Methyl thiazolyl tetrazolium (MTT) assay
The proliferation of the HL-60 and THP-1 cells was examined by MTT assay. Transfected cells were cultivated in 96-well plates for 1-3, or 4 days and 15 µl of MTT solution (Sangon Biotech) at a 5 mg/ml concentration was then added to each well followed by culture at 37°C for 4 h. Subsequently, the medium containing MTT solution was discarded and 150 µl dimethyl sulfoxide (DMSO; Sangon Biotech) was used to dissolve the product of formazan. The absorbance was detected at 490 nm using microplate reader (Bio-Rad Laboraroties, Inc.).
Apoptosis assay
The Annexin V-fluorescein isothiocyanate/propidium iodide (Annexin V-FITC/PI) apoptosis assay kit (Invitrogen; Thermo Fisher Scientific, Inc.) was employed to evaluate the apoptosis of the HL-60 and THP-1 cells refer-ring to the directions of the manufacturer. The apoptotic cells were assessed using a flow cytometer (model: DxP 10; Cytek Biosciences).

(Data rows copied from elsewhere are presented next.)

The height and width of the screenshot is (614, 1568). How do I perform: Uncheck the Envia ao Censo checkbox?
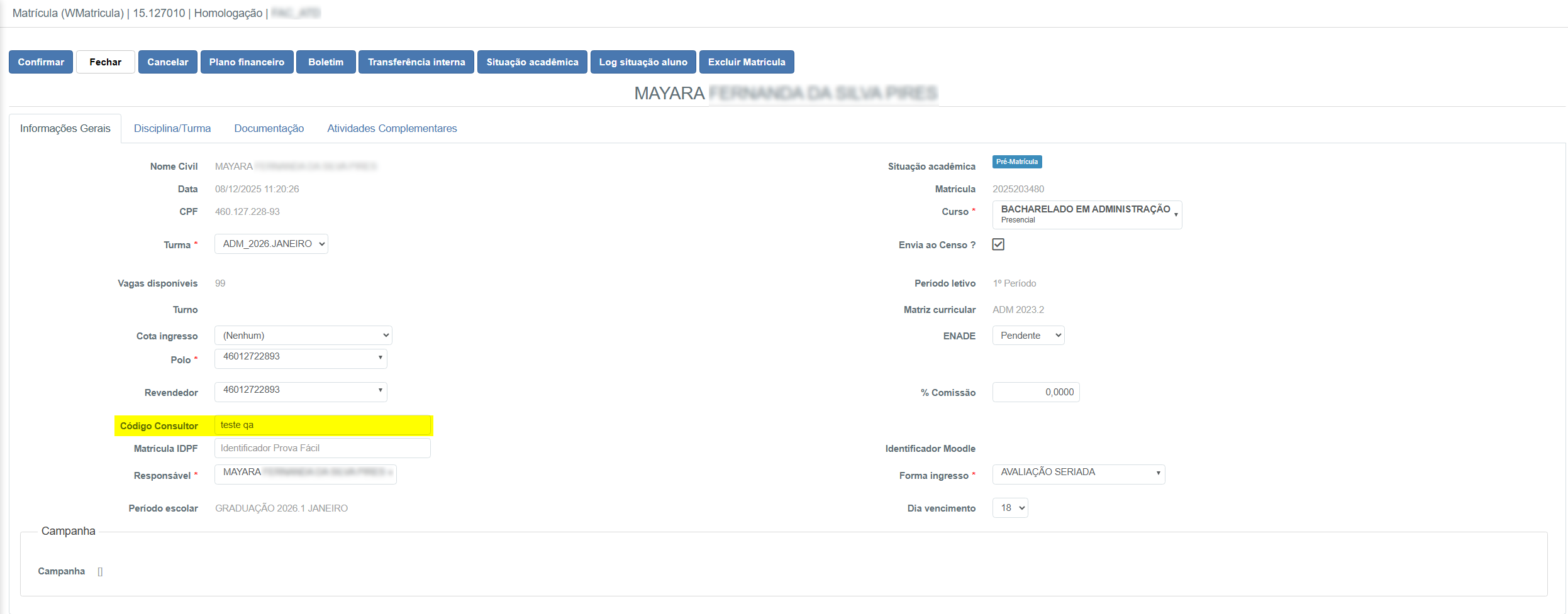click(x=998, y=244)
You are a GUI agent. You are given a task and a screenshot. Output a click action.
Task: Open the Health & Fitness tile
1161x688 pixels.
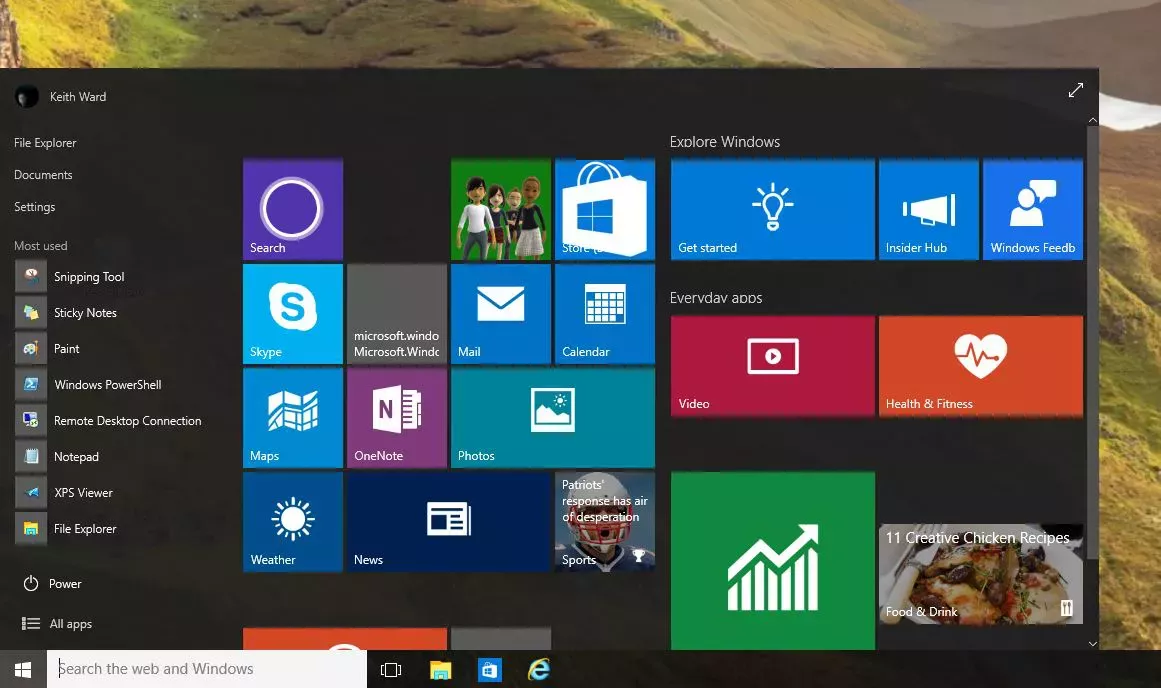980,366
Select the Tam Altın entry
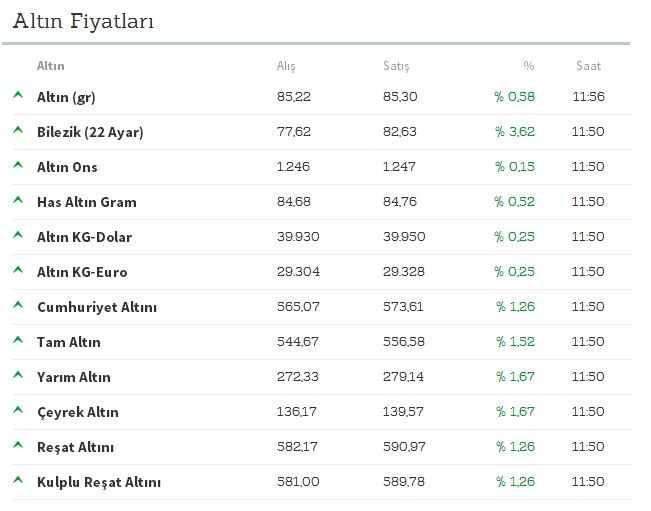 (x=69, y=342)
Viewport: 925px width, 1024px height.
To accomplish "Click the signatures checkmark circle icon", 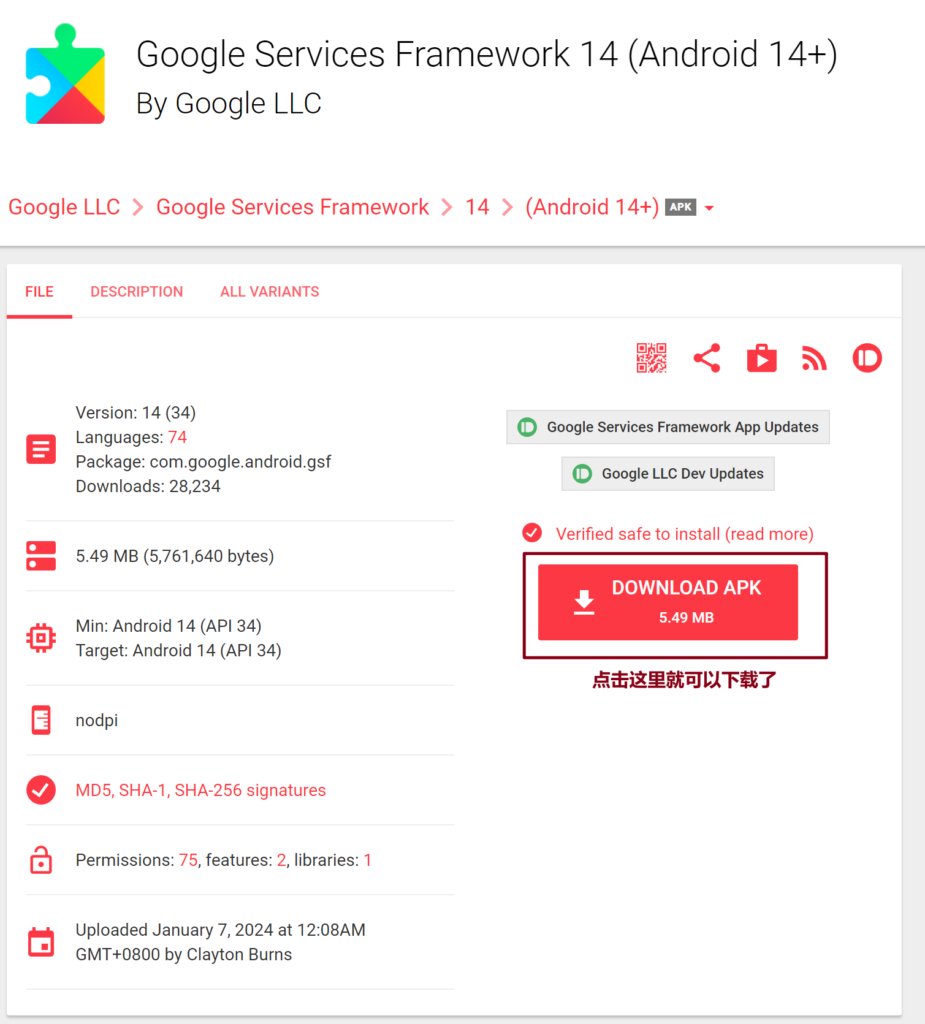I will (41, 790).
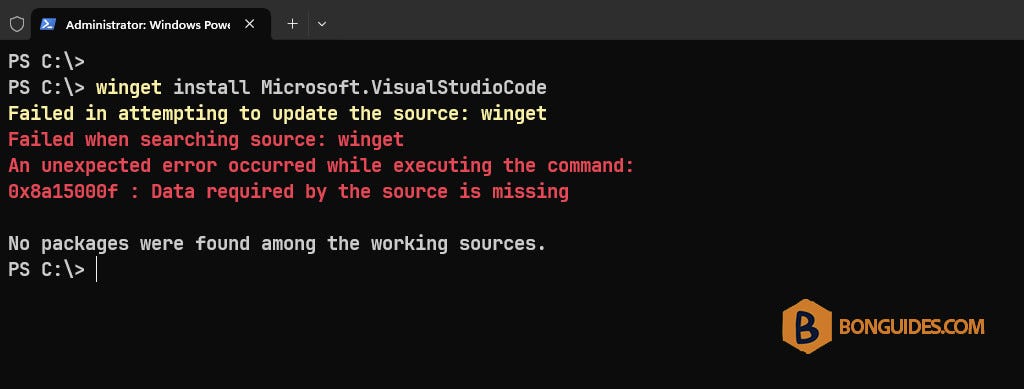Open a new tab with the plus button
The height and width of the screenshot is (389, 1024).
click(x=293, y=24)
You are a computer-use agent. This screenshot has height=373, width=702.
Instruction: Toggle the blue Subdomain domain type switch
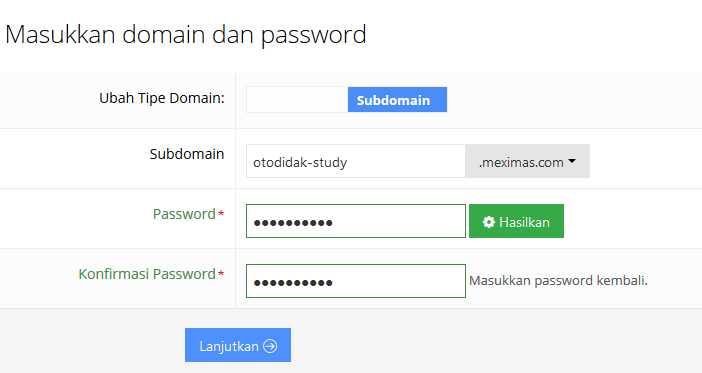[x=397, y=99]
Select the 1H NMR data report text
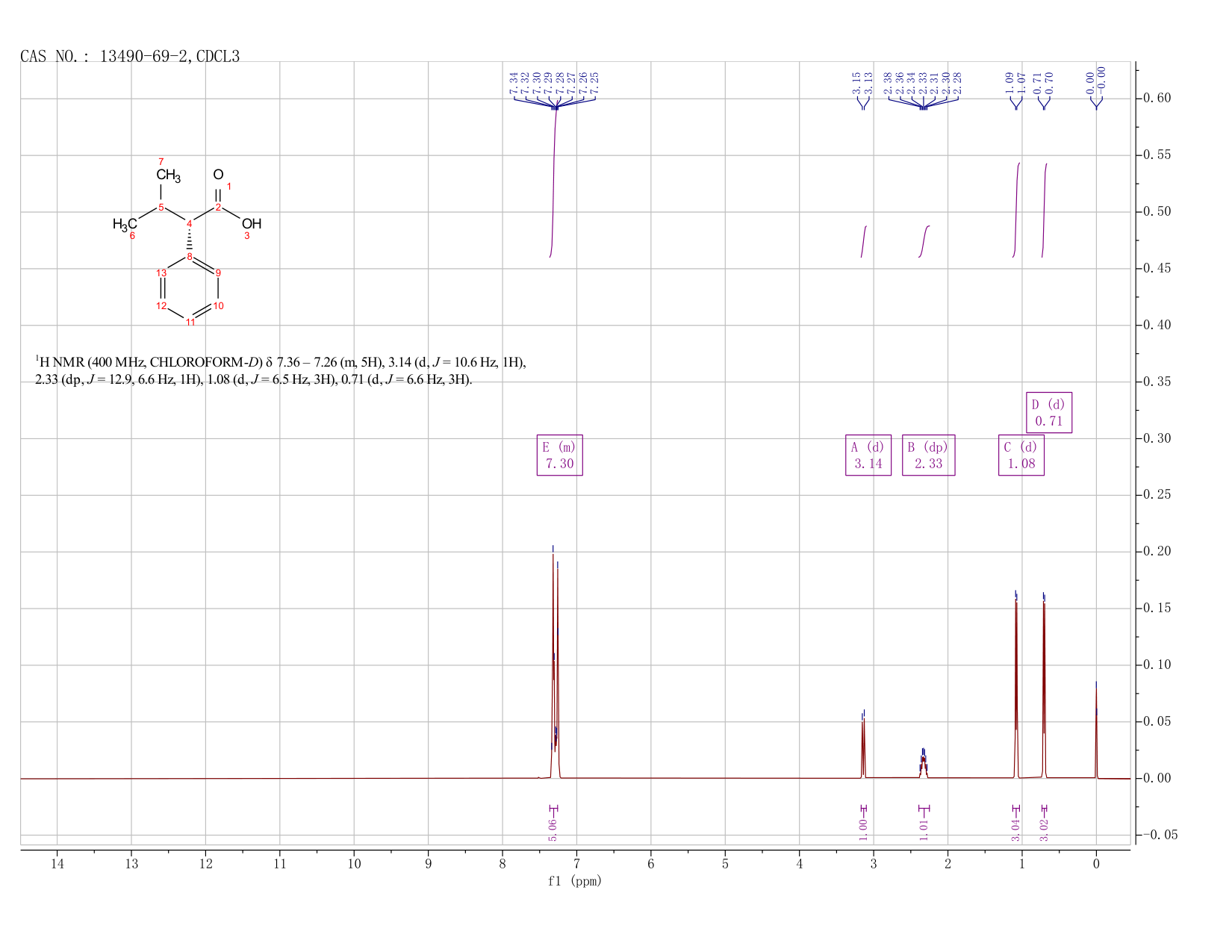 tap(281, 371)
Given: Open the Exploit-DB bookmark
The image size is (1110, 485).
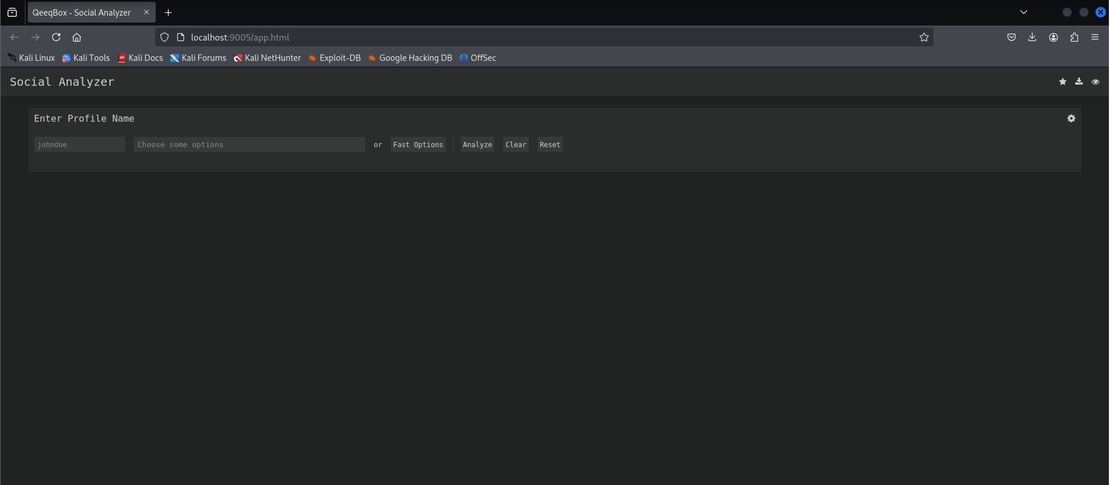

Dual-luciferase reporter assay
The targeted sequence between miR-122-5p and ZEB2-AS1 or PLK1 was predicted using the LncBase Predicted v.2 database (http://carolina.imis.athena-innovation.gr/diana_tools/web/index.php?r=lncbasev2%2Findex) or StarBase database (https://bio.tools/starbase; http://starbase.sysu.edu.cn/), indicating that miR-122-5p was a target of ZEB2-AS1 and miR-122-5p targeted PLK1. The luciferase reporter plasmids of wild-type ZEB2-AS1 (ZEB2-AS1 WT) or wild-type PLK (PLK WT) containing the potential binding sequence of miR-122-5p and mutant type ZEB2-AS1 (ZEB2-AS1 MUT) or mutant type PLK (PLK MUT) were constructed. For dual-luciferase reporter assay, the HL-60 and THP-1 cells were maintained in 96-well plates and co-transfected with ZEB2-AS1 WT, ZEB2-AS1 MUT, PLK WT, or PLK MUT, together with miR-122-5p or miR-NC using Lipofectamine 2000 reagent (Invitrogen; Thermo Fisher Scientific, Inc.). Following 36 h of transfection, HL-60 and THP-1 cells were harvested and lysed to examine the luciferase activity using the dual-luciferase reporter assay system (Promega Corp.). The normalization of Firefly luciferase activity utilized the Renilla luciferase activity as the control.
Western blot analysis
Total protein was segregated from the HL-60 and THP-1 cells using RIPA Lysis buffer (Sangon Biotech) and quantified using a Bradford Protein Assay kit (Sangon Biotech). The equal amounts of protein (20 µg/lane) was isolated by 10% SDS-PAGE and later transferred to a PVDF membrane (Sangon Biotech). Subsequently, 5% non-fat milk was employed to block the membrane for 2 h followed by the addition of the primary antibodies and incubation for 24 h at 4°C, followed by the addition of horseradish peroxidase (HRP)-conjugated secondary antibody for 1 h at 37°C. The protein bands were visualized using an EasyBlot ECL kit (Sangon Biotech). Finally, the protein expression levels were quantified using by ImageJ software and normalized to GAPDH. The antibodies used are listed as follows: PLK1 antibody (orb315655; 1:1,000; Biorbyt), Bcl-2 associated X protein (Bax) antibody (orb4655; 1:500; Biorbyt), B-cell lymphoma/leukemia-2 (Bcl-2) antibody (orb135113; 1:1,000; Biorbyt), cleaved caspase-3 (c-caspase-3) antibody (orb106556; 1:1,000; Biorbyt) and GAPDH antibody (orb38655; 1:1,000; Biorbyt).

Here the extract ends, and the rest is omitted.